On 2022/12/3 1:29, Jiaqi Yan wrote:
On Thu, Dec 1, 2022 at 6:25 PM Kefeng Wang <wangkefeng.wang@xxxxxxxxxx> wrote:
On 2022/12/2 7:09, Andrew Morton wrote:
On Wed, 30 Nov 2022 16:59:30 -0800 Jiaqi Yan <jiaqiyan@xxxxxxxxxx> wrote:
Make __collapse_huge_page_copy return whether copying anonymous pages
succeeded, and make collapse_huge_page handle the return status.
Break existing PTE scan loop into two for-loops. The first loop copies
source pages into target huge page, and can fail gracefully when running
into memory errors in source pages. If copying all pages succeeds, the
second loop releases and clears up these normal pages. Otherwise, the
second loop rolls back the page table and page states by:
- re-establishing the original PTEs-to-PMD connection.
- releasing source pages back to their LRU list.
Tested manually:
0. Enable khugepaged on system under test.
1. Start a two-thread application. Each thread allocates a chunk of
non-huge anonymous memory buffer.
2. Pick 4 random buffer locations (2 in each thread) and inject
uncorrectable memory errors at corresponding physical addresses.
3. Signal both threads to make their memory buffer collapsible, i.e.
calling madvise(MADV_HUGEPAGE).
4. Wait and check kernel log: khugepaged is able to recover from poisoned
pages and skips collapsing them.
5. Signal both threads to inspect their buffer contents and make sure no
data corruption.
Looks like a nice patchset. I'd like to give it a run in linux-next
but we're at -rc7 and we have no review/ack tags. So it should be a
post-6.2-rc1 thing.
I have a quibble.
--- a/include/linux/highmem.h
+++ b/include/linux/highmem.h
@@ -361,6 +361,27 @@ static inline void copy_highpage(struct page *to, struct page *from)
#endif
+/*
+ * Machine check exception handled version of copy_highpage. Return number
+ * of bytes not copied if there was an exception; otherwise 0 for success.
+ * Note handling #MC requires arch opt-in.
+ */
+static inline int copy_mc_highpage(struct page *to, struct page *from)
+{
+ char *vfrom, *vto;
+ unsigned long ret;
+
+ vfrom = kmap_local_page(from);
+ vto = kmap_local_page(to);
+ ret = copy_mc_to_kernel(vto, vfrom, PAGE_SIZE);
+ if (ret == 0)
+ kmsan_copy_page_meta(to, from);
+ kunmap_local(vto);
+ kunmap_local(vfrom);
+
+ return ret;
+}
Why inlined? It's large, it's slow, it's called only from
khugepaged.c. A regular out-of-line function which is static to
khugepaged.c seems more appropriate?

= = =

## Exercise aim
Rewrite the part of the patch review thread that opens with the words containing "5. Signal both" and closes with "post-6.2-rc1 thing.", replacing "linux-next" with "mm-unstable". The material that comes next is from a separate source.

## Recorded data
= = =

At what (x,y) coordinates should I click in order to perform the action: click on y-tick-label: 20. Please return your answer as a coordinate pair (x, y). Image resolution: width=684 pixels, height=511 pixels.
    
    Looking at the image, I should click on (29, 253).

= = =

## Solution to this task
5. Signal both threads to inspect their buffer contents and make sure no
data corruption.
Looks like a nice patchset. I'd like to give it a run in mm-unstable
but we're at -rc7 and we have no review/ack tags. So it should be a
post-6.2-rc1 thing.